Seven Card Stud Hi/Low Poker – Tournament

by Steve Badger

7 Card Stud High Low Split is one of the more mechanical poker games, but it tends to bedevil most players, particularly in poker tournament structure.

Tournament fields break down into several player group/types. One group consists of the regular professional tournament players who play all games. In general, a great skill they have is to play within the limited bankroll structure of tournaments. Another group are specialists, players who excel at one game, in whatever format, be it ring games or tournaments, who normally play almost all the tournaments in their specialty but almost no others.

The most common group that fits this latter definition are Los Angeles Lowball players. There are still a smattering a Lowball ring games around, but every Lowball tournament brings out about three or four dozen fine tournament Lowball players who either play very few other tournaments, or none at all. Ten years ago Lowball tournaments were some of the juiciest, dead-money events available, mostly because normal ring game lowball players are simply awful tournament players. The skills don’t translate at all. Drawing to eights and drawing two leads to the rail pretty quickly. These days however those draw-to-eights players are nearly extinct, and we are left with only all the best-adapted Lowball specialists entering. Consequently, Lowball tournaments aren’t nearly the pillow-y soft events they used to be.

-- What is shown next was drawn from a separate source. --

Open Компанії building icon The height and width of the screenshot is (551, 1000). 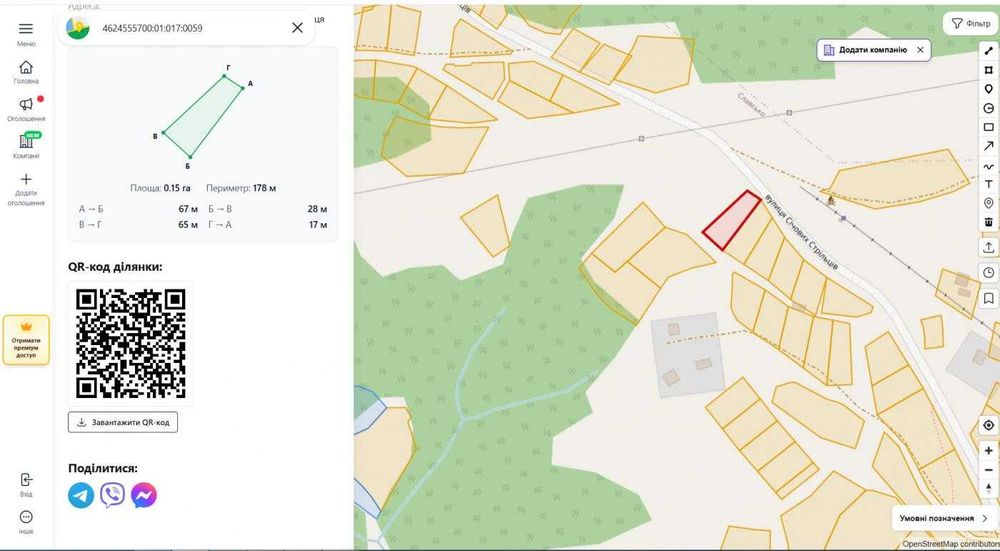[x=26, y=142]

“Game players” make up another group. One simple way to describe them is to say they are non-specialists who think they are specialists. They play ring games in a particular game reasonably well, even excellently, but they simply have almost no tournament skills.

Limit Holdem tournaments have the most of these type players, but the high level of short-term random luck in Holdem gives these players a decent shot. In 7 Card Stud eight tournaments on the other hand, game players are as dead meat as meat can get. No game fundamentally changes its complexion more between ring games and tournaments, and during tournaments themselves, than Stud eight. Game players who say “I play the same always” might as well just mail in their money. They need the intervention of the hand of God and an Uzi to be the last person standing in a Stud eight event.

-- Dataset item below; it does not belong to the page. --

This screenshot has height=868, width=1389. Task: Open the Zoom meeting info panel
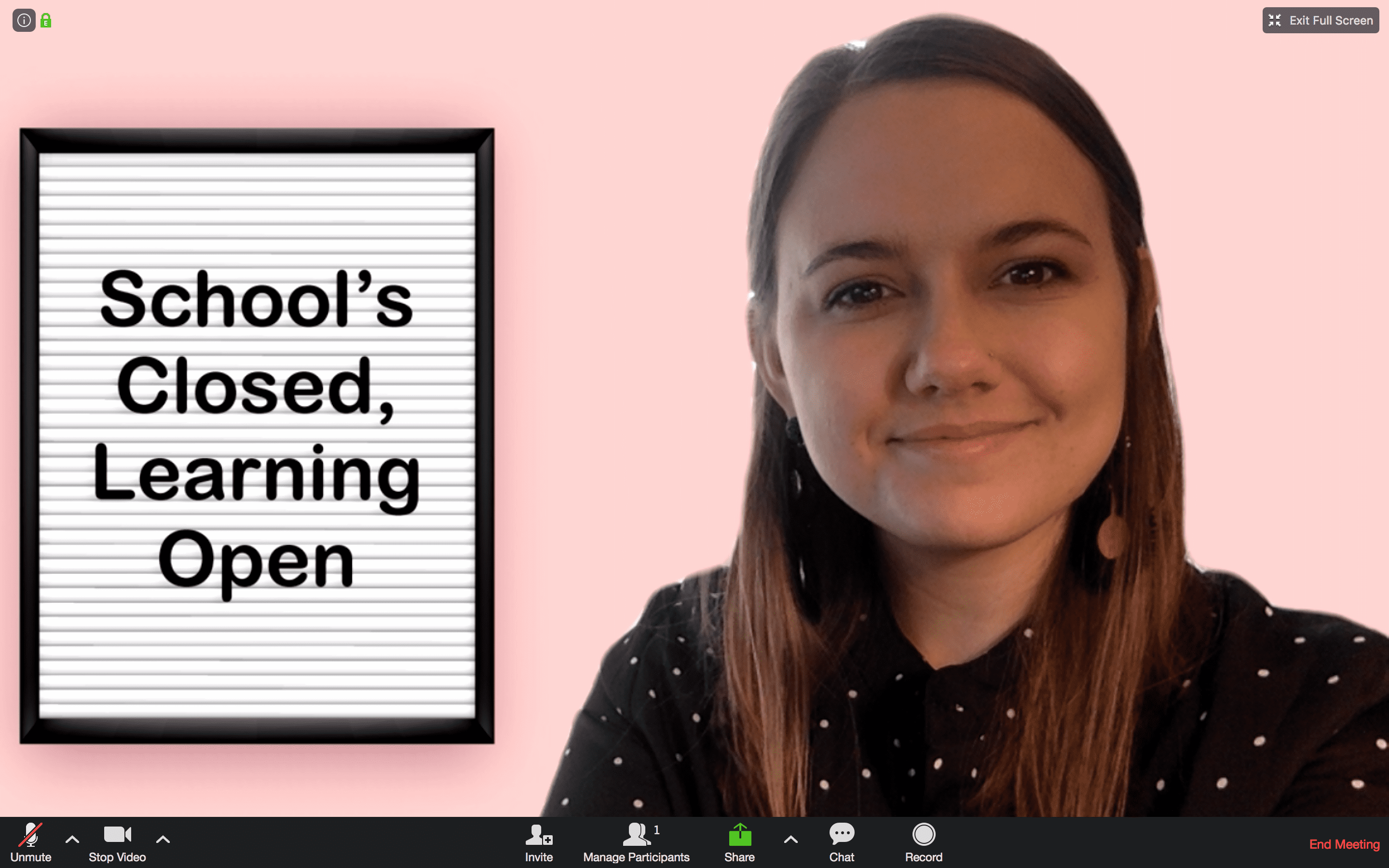(24, 19)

In Stud eight ring games, the focus is on making strong scooping low hands. Those are the hands that are bettable, that can semi-bluff out mediocre high hands on fifth and sixth street, can often freeroll during multiway betting, and that when they miss you are left with nothing at all and don’t end up losing extra bets on the final betting round (whereas they always get the extra bet when they win). I won’t go into Stud eight ring game strategy here, but to oversimplify it, you play hands with low cards.

This basic ring game strategy also happens to be how you should approach the first round of a Stud eight tournament (perhaps two rounds depending on the chips you get). But after you get past the first or second round, everything changes — unless you have managed to build up a lot of chips in the first round by making one or two big, scooping hands. If you have built up your chips, if you have a deep bankroll similar to what you would have in a ring game, then you can continue to play speculative hands that can scoop huge pots. But if you haven’t accumulated chips via scooping one or more multiway pots early, you must completely change how you play Stud eight.

In later stages of a Stud eight tournament, any player showing an ace up will normally make a move at the pot and will usually get away with it. Aside from not screwing up in these situations, the way to play Stud eight tournaments in later rounds is: play high cards. Game players very often reach the later stages of Stud eight events and crash on the rocks of something like 345, a very playable hand in a ring game, but pure sucker’s meat when you only have enough chips to play one or two hands all the way to the end… and will normally be head-up in whatever hand you play. (If you have the bring-in with 345, and someone completes it to a full bet, then calling the complete will usually be right.)

All High-Low split poker is fundamentally about winning the high portion of the pot — ideally by scooping the pot. Stud eight has many betting rounds. Speculative hands love getting multiway odds, but they hate having to call bets all the way to the last card, and then being all-in when they either make or miss their hand. Split Kings are a miserable starting hand in Stud eight ring games. Split Kings are the road to victory at the end of Stud eight tournaments. The game gets turned completely on its head.

As I’ve said before, adapt or die. Stud eight tournaments are the adapters heaven, and the rigidbots nightmare. There are rare times when low cards should be played late — cards are live, multiple high hands in the pot, good position, etc. But usually: play low cards early; play high cards late.